Eine Gruppe böswilliger Hacker, die Twitter und die chinesische Suchmaschine Baidu angegriffen haben, betreiben laut einer neuen Untersuchung offenbar auch ein fernes Botnet.

Auch die sogenannte iranische Cyber-Armee hat sich letzten Monat einen Kredit verdient Angriff auf die europäische Website von TechCrunch. Bei diesem Vorfall installierte die Gruppe eine Seite auf der TechCrunch-Website, die Besucher an einen Server weiterleitete, der ihre Computer mit Exploits bombardierte, um Schadsoftware zu installieren.

Forscher mit einem Sicherheitssystem namens Seculert haben den bösartigen Server hinter diesen Angriffen ausfindig gemacht und fand Hinweise darauf, dass die iranische Cyberarmee möglicherweise auch ein Botnet betreibt.

[Weiterführende Literatur: So entfernen Sie Malware von Ihrem Windows-PC]

Sie haben eine Verwaltungsschnittstelle gefunden, wo Leute das Botnet mieten können Beschreiben Sie die Maschinen, die sie infizieren möchten, und laden Sie ihre eigene Malware zur Verbreitung durch das Botnetz hoch, sagte Aviv Raff, CTO und Mitbegründer von Seculert. Das Unternehmen betreibt einen Cloud-basierten Dienst, der seine Kunden auf neue Malware, Exploits und andere Cyber-Bedrohungen aufmerksam macht.

"Sie stellen die Anzahl der Maschinen und ihrer Region zur Verfügung", sagte Raff. "Sie stellen dann die Malware-Download-URL bereit und sie übernehmen die Malware-Installation für Sie."

Es gibt viele Computerkriminalitätsbanden, die Botnetze oder Netzwerke kompromittierter Computer erstellen, die dann in der Cyberkriminalität an andere Spieler vermietet werden können Industrie, wie Spammer.

Raff sagte Seculert war in der Lage, die Verwaltungspanel zu sehen, wie es ungeschützt gelassen wurde. Sein Unternehmen hat seitdem den Provider darüber informiert, wo die Seite gehostet und mit der Strafverfolgungsbehörde in Verbindung gebracht wird.

Die iranische Cyberarmee ist vermutlich hinter dem Botnet, da das Administrations-Panel die gleiche E-Mail-Adresse wie Twitter und Baidu zeigte Defacement-Angriffe. Auf einer Seite mit Statistiken zur Anzahl der infizierten Computer wurde der Name der Gruppe im HTML-Quellcode entsprechend den von Seculert veröffentlichten Screenshots angezeigt.

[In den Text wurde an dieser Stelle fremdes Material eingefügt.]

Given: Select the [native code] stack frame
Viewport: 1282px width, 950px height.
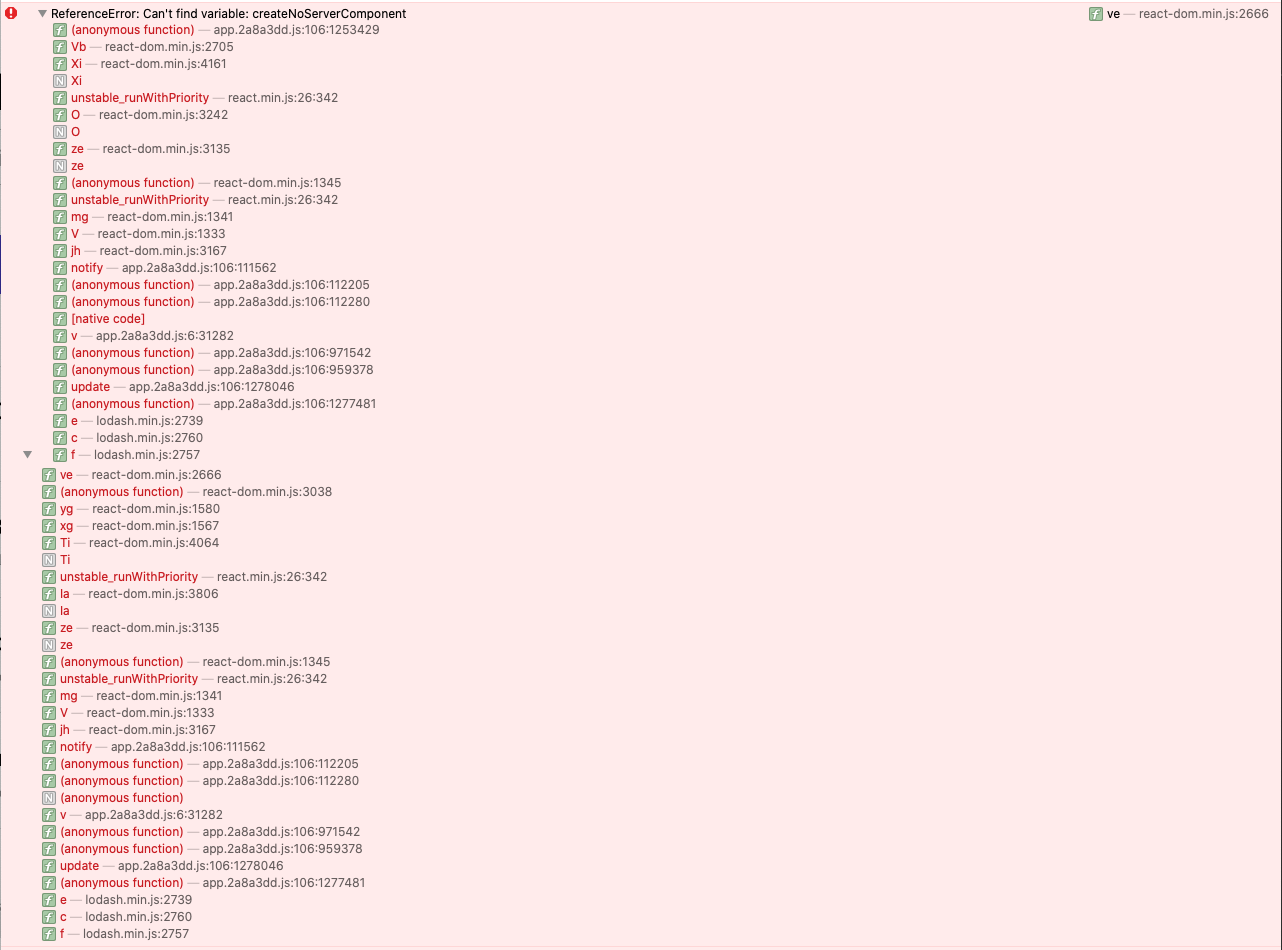Looking at the screenshot, I should click(108, 319).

Die Statistikseite zeigte, dass bis zu 14.000 PCs pro Stunde infiziert waren. Da der Server seit August aktiv ist, schätzt Seculert, dass er möglicherweise bis zu 20 Millionen PCs infiziert hat.

Die Administrationskonsole zeigt außerdem, dass das zur Bereitstellung von Malware verwendete Exploit-Kit Exploits auf die Java-Laufzeitumgebung, Produkte von Adobe, ausübt Systeme, Microsoft-Betriebssysteme und Internet Explorer-Browser.

Keine der vom Exploit-Kit verwendeten Sicherheitslücken scheint unbekannt zu sein oder wurde in einigen Fällen sogar erst kürzlich entdeckt. Eine Schwachstelle stammt beispielsweise aus dem Jahr 2006.

"Es ist gruselig zu sehen, dass die Leute wegen dieser Sicherheitslücke immer noch infiziert werden", sagte Raff.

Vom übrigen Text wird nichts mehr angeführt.